— Work instructions —
Copy the records from the line containing "This screenshot has" through the end of the records, both included, replacing "Select" with "Choose" and leaving everything else unchanged. Leave the pictures out of your answer.

:::

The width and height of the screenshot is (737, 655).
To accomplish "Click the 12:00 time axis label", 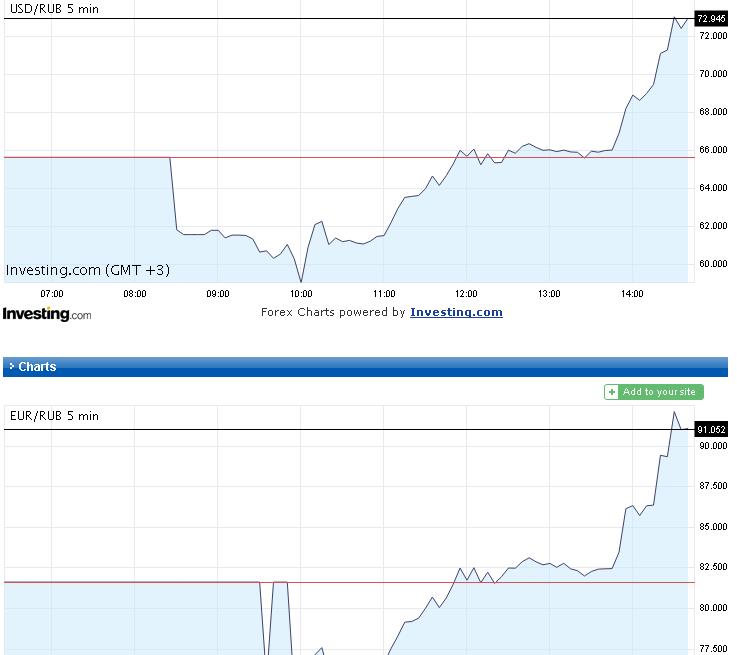I will click(x=466, y=294).
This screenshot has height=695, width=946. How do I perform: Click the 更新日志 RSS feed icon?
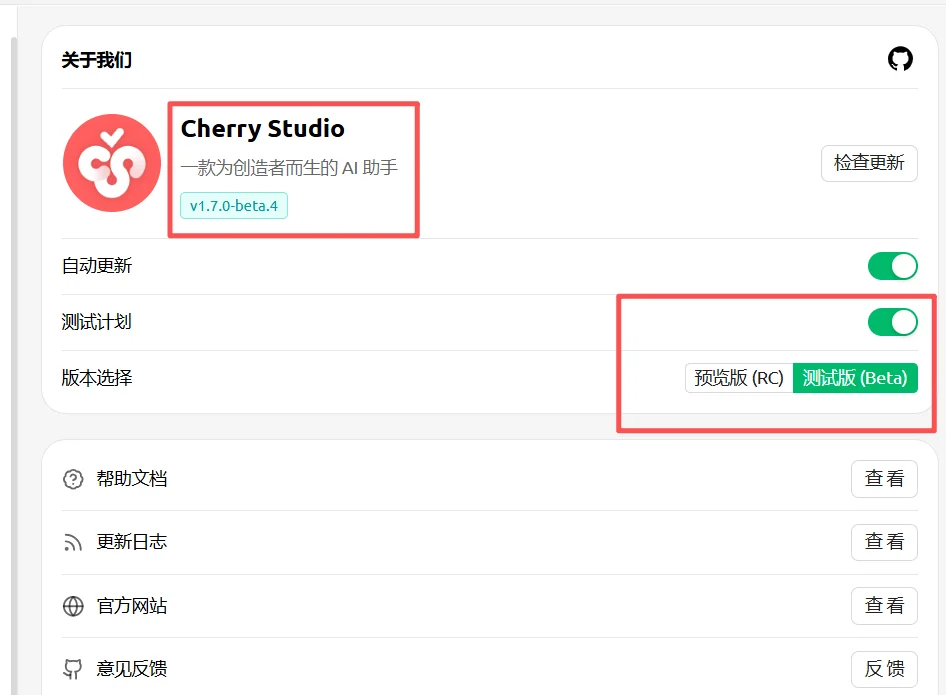[x=73, y=542]

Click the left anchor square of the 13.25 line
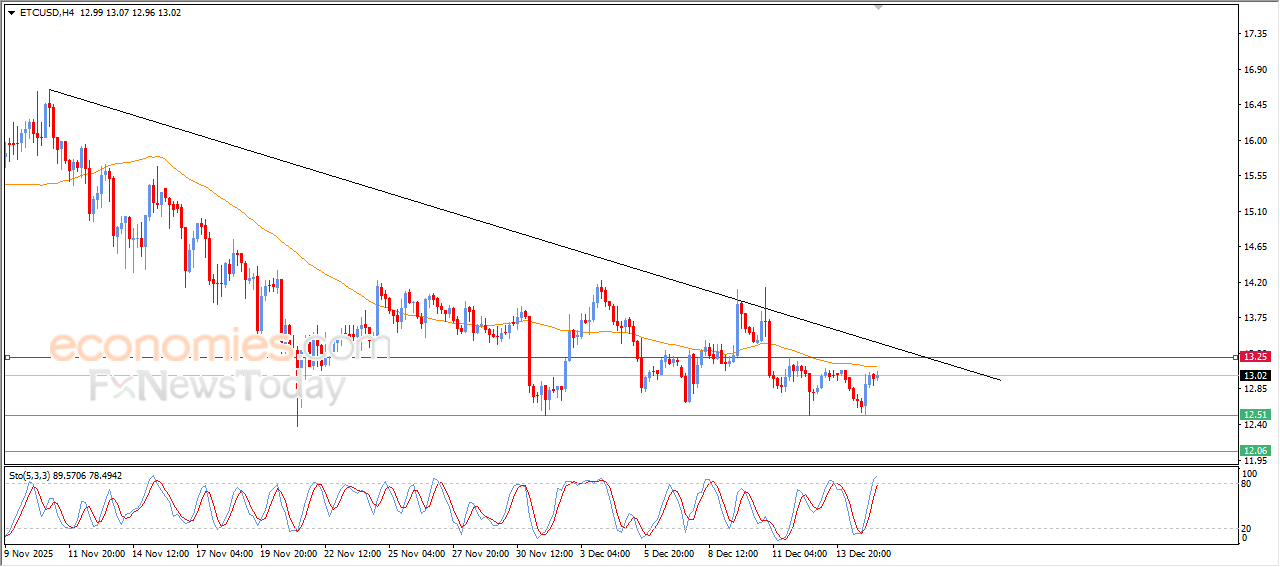7,357
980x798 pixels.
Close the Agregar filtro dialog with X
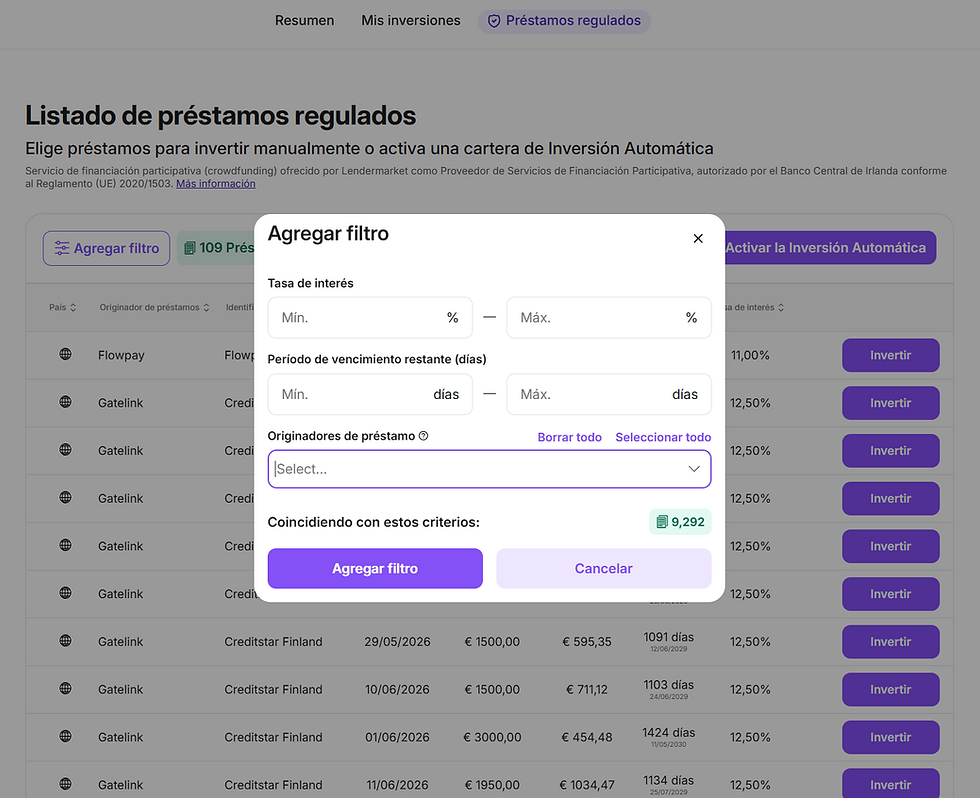698,239
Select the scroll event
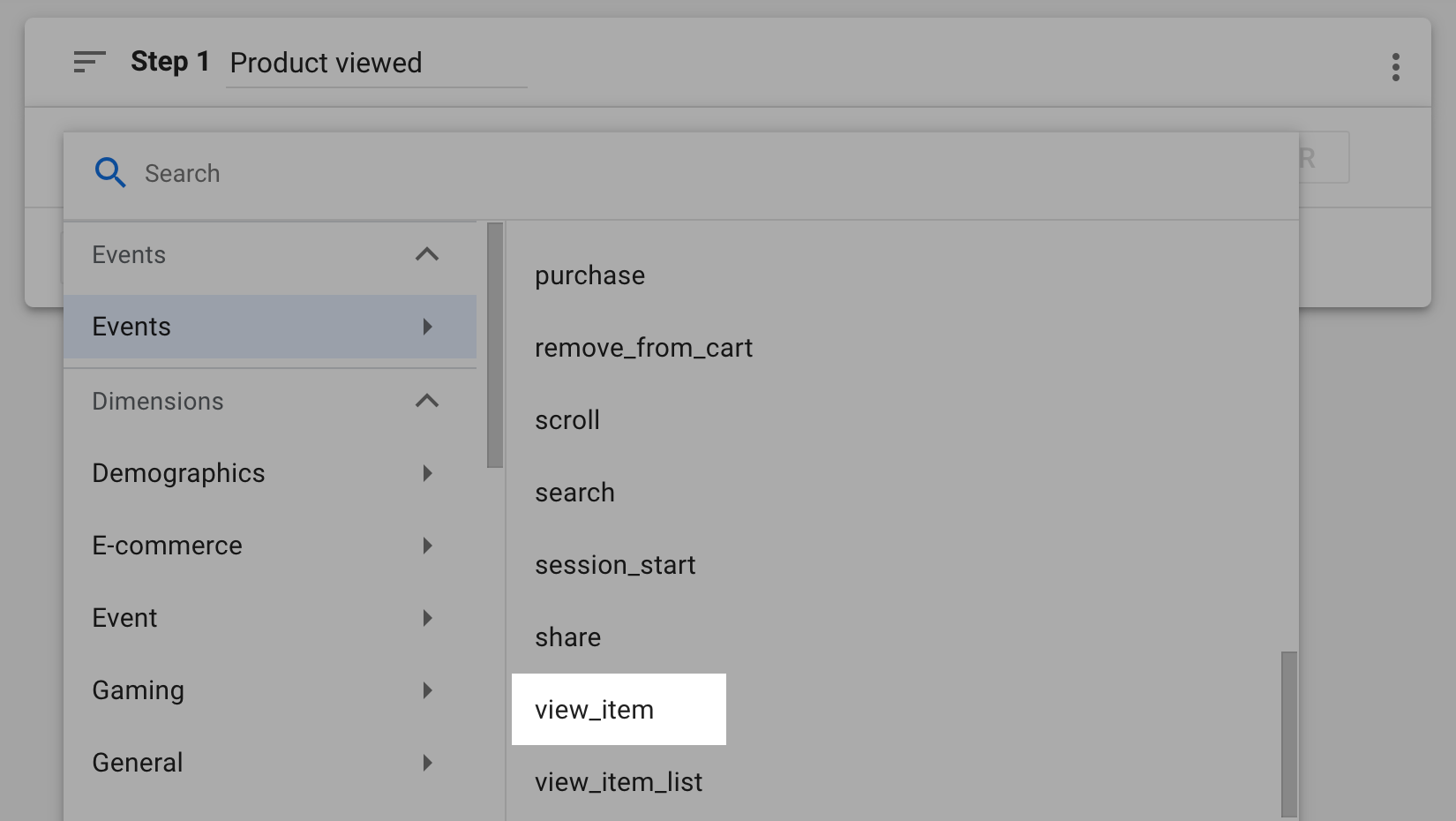The image size is (1456, 821). pos(567,419)
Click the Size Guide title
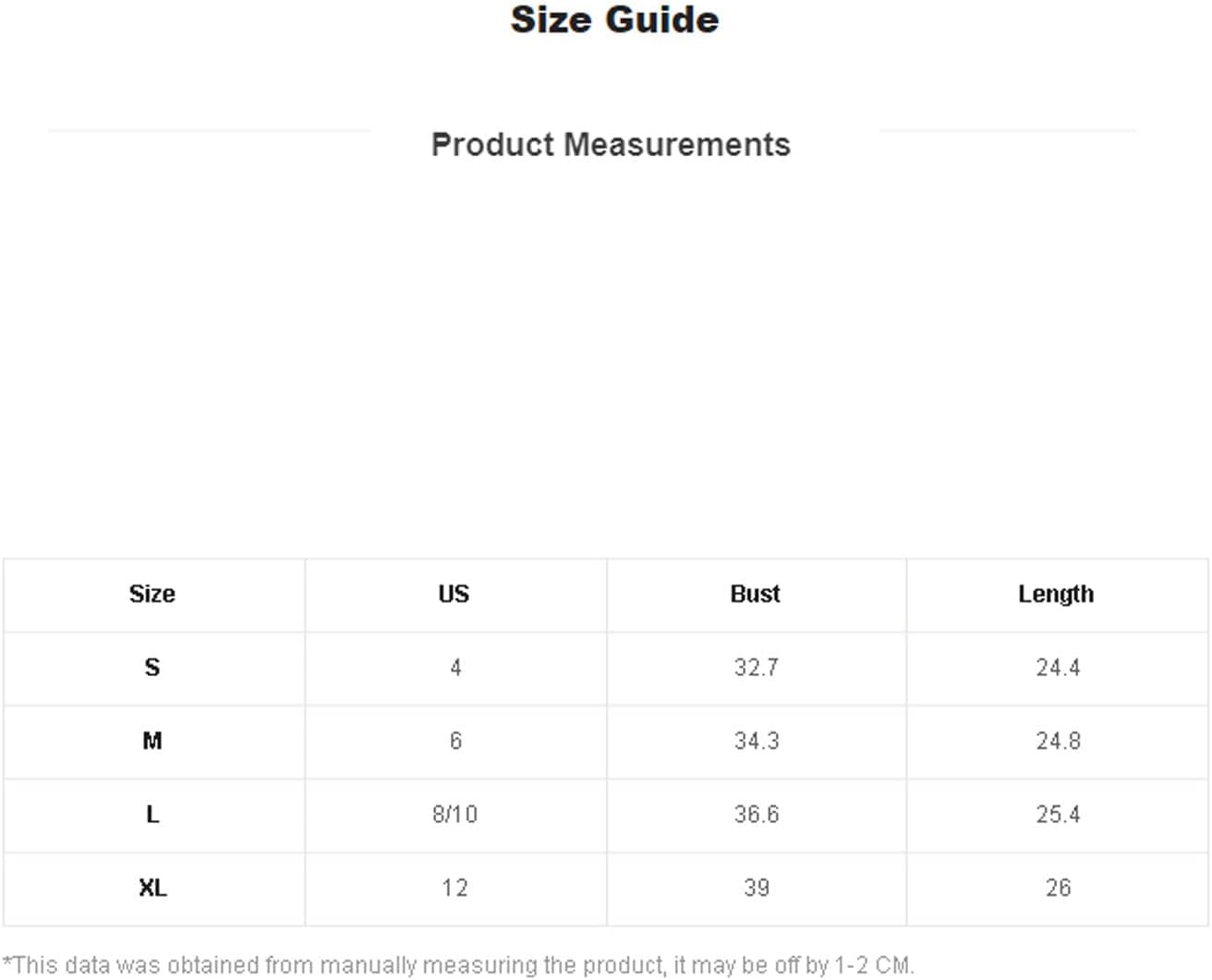1212x980 pixels. tap(614, 20)
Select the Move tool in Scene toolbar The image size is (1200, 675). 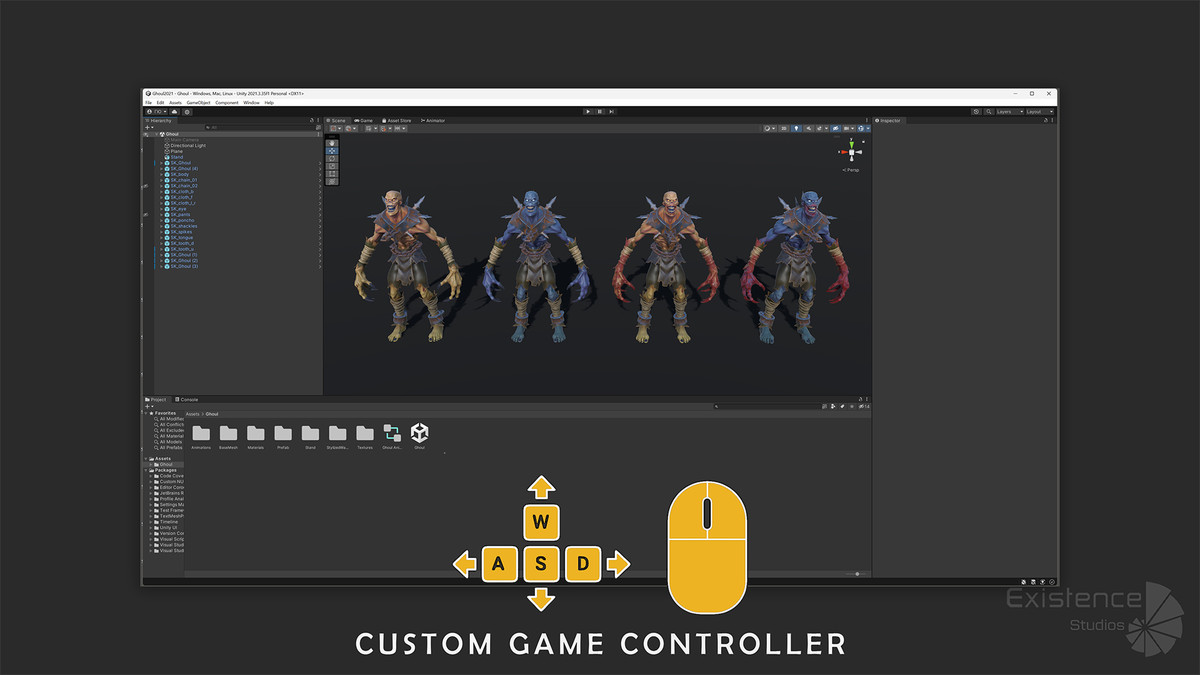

:::

— Finished task —
This screenshot has height=695, width=946. How do I perform: Click the 更新日志 RSS feed icon?
[x=73, y=542]

Click the left anchor square of the 13.25 line
7,357
980x798 pixels.
Close the Agregar filtro dialog with X
698,239
Choose the scroll event
The image size is (1456, 821). pos(567,419)
Click the Size Guide title
1212x980 pixels. tap(614, 20)
Choose the Move tool in Scene toolbar The image size is (1200, 675). 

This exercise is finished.